Boyd Matheson wrote a powerful editorial on the importance of supporting leaders with “political courage.” Such leaders are those willing to risk losing power, an election, or inclusion to follow their convictions of right and wrong–to stand for those who can’t stand for themselves. Of course, such courage is essential for each of us and even more vital in our relationships in our homes, our neighborhoods, and the expanse of our entire circle of influence.
This courage can only be manifest with kindness as we acknowledge others’ right to choose and allow them the privilege to do so. A leader of my faith, Quentin L. Cook, pointed out, “How we disagree is a real measure of who we are and if we truly follow the Savior.”
This is easier said than done. If I’m honest, I must admit my blood pressure rises when I encounter angry accusations and positions that oppose my own. But when I open my heart and mind to listen and seek to understand, I can usually find some common ground, empathy, or mistaken beliefs I’ve developed.
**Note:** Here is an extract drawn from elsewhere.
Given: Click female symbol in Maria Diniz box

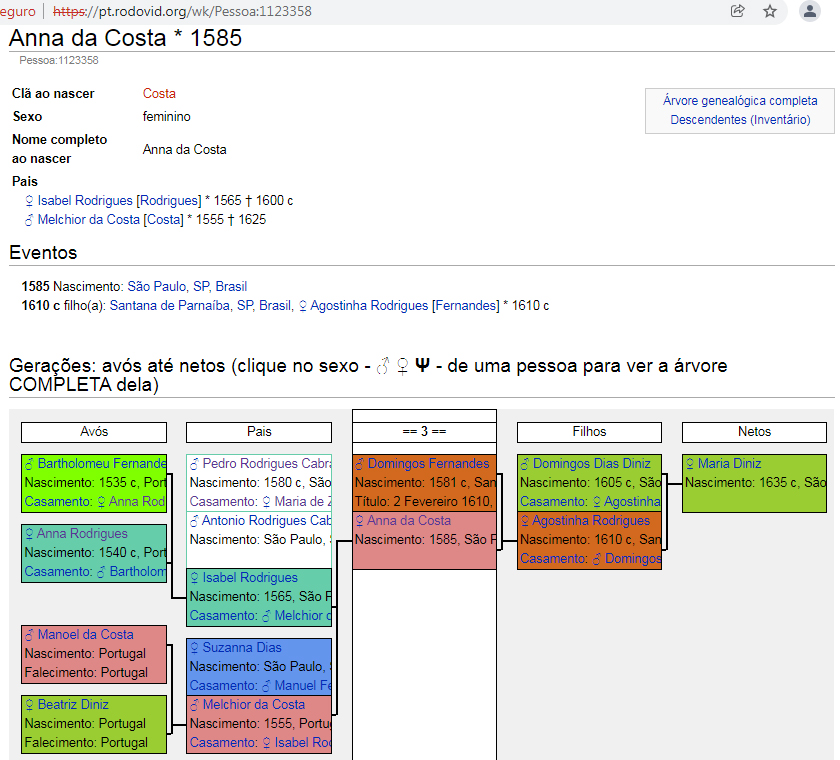Looking at the screenshot, I should click(691, 464).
For years, my local newspaper has featured a weekly exchange between two men with widely divergent political opinions. The two of them disagree so civilly, with humor and obvious regard for each other, that over the years I found myself looking at ideas that veered from my black-and-white, all-or-nothing views on many important issues of the day. There was passion and logic from the “other side” that I could not dismiss. I looked forward to this weekly opportunity to broaden my horizons and look at issues through a more balanced lens. I should take up that habit once more. Again, this kinder view is important every day and in every encounter.
This month’s Currents underscores our freedom of choice and its attendant responsibilities. Rebekah encourages us to have courage to be informed voters and to take a stand on issues that matter; Lisa points out we can choose to be victims or to find victory through loving others and allowing them to choose their path. Vilma’s life story illustrates how our faith can help us choose to both have courage and be kind. Shelli shares lessons she hopes her family learned in a recent study of civics. Ana from our new Ecuador Cottage pinpoints a courageous choice she made at age 12 that opened the door to education and opportunities to serve her community. Finally, new author Marci uses a favorite work of art to emphasize how our daily decisions and goals help us create masterpieces of our lives.